Further testing found that neither pH levels, which are kept low to avoid infections, nor total lactic acid – produced by vaginal microbes – seemed to be a predictor of HIV trapping ability. Interestingly, neither was one measure clinicians use to assess overall vaginal health, called the Nugent score, which reflects ratio of friendly Lactobacillus bacteria compared with other species.

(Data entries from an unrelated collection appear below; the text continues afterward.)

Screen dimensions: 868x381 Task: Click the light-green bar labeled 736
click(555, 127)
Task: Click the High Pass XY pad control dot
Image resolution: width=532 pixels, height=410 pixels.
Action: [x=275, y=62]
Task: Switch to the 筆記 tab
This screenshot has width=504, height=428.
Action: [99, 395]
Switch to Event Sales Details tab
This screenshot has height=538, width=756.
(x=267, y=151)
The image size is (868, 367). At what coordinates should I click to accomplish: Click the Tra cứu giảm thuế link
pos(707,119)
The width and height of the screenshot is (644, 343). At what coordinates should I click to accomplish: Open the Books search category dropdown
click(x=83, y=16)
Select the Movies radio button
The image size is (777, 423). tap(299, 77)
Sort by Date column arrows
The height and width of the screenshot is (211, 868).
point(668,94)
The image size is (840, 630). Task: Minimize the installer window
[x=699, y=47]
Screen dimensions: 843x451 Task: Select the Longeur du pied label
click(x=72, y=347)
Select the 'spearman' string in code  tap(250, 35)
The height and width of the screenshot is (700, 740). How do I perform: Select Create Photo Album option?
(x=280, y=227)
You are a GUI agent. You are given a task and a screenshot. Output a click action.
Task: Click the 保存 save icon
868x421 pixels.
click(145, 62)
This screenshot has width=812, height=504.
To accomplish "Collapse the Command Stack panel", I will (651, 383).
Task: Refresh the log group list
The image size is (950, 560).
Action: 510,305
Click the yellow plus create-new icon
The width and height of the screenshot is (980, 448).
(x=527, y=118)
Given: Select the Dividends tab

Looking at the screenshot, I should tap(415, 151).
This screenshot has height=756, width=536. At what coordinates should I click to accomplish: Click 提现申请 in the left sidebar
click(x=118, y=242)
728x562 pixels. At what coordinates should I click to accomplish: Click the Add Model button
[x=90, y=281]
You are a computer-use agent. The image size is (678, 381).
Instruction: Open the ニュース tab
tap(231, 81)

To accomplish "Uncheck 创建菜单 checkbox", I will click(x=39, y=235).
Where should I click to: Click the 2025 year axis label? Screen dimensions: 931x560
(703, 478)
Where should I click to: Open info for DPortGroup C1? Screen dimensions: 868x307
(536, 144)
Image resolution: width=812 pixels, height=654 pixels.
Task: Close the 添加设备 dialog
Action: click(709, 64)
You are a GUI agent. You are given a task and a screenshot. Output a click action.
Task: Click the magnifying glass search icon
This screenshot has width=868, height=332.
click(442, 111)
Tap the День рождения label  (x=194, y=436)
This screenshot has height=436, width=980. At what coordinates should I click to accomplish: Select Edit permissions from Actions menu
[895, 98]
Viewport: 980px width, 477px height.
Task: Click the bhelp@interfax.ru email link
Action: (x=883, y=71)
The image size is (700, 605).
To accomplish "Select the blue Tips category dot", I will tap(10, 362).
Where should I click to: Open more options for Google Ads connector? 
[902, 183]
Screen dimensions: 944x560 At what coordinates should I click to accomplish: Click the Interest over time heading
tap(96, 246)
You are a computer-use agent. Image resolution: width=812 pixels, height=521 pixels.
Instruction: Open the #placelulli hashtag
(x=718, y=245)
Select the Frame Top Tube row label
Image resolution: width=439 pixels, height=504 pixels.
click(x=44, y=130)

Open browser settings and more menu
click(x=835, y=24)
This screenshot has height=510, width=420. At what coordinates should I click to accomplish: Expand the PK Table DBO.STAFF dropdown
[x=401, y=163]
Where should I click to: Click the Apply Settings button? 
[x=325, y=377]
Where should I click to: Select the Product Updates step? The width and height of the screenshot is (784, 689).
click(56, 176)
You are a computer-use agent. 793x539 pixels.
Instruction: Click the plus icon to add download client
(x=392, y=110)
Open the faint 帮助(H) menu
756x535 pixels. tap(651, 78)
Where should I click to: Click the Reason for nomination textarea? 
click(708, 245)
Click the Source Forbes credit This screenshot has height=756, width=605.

But what they did notice was that levels of a different chemical, called D-lactic acid, did seem to correlate with the ability to trap HIV. And that piqued the researchers’ interest, because the body can’t actually make it, so they hypothesized that there must be a microbial element to their observations.
They tested this idea out by sequencing the bacterial genomes in the samples to identify the species present, which revealed that those with the highest D-lactic acid levels, and thus those that trapped HIV most efficiently, were dominated by a species called Lactobacillus crispatus. Conversely, those less efficient at catching the virus, with the lowest D-lactic acids, demonstrated an abundance of different microbes: L. iners or G. vaginalis, the latter of which is actually associated with bacterial vaginosis.
It turns out that L. crispatus imparts a stickiness to the CVM that helps entrap HIV particles, rather than making this “net” tighter, so to speak. And they don’t think that this is unique to HIV either, as the team predicts this sticky nature likely also helps prevent other microbes from reaching the underlying cells.
The researchers envisage that this data could ultimately be used to reduce new infections, not just of HIV but other sexually transmitted agents. If a simple way to adjust the ratio of bacteria in favor of L. crispatus can be developed, then women may be better protected against infection.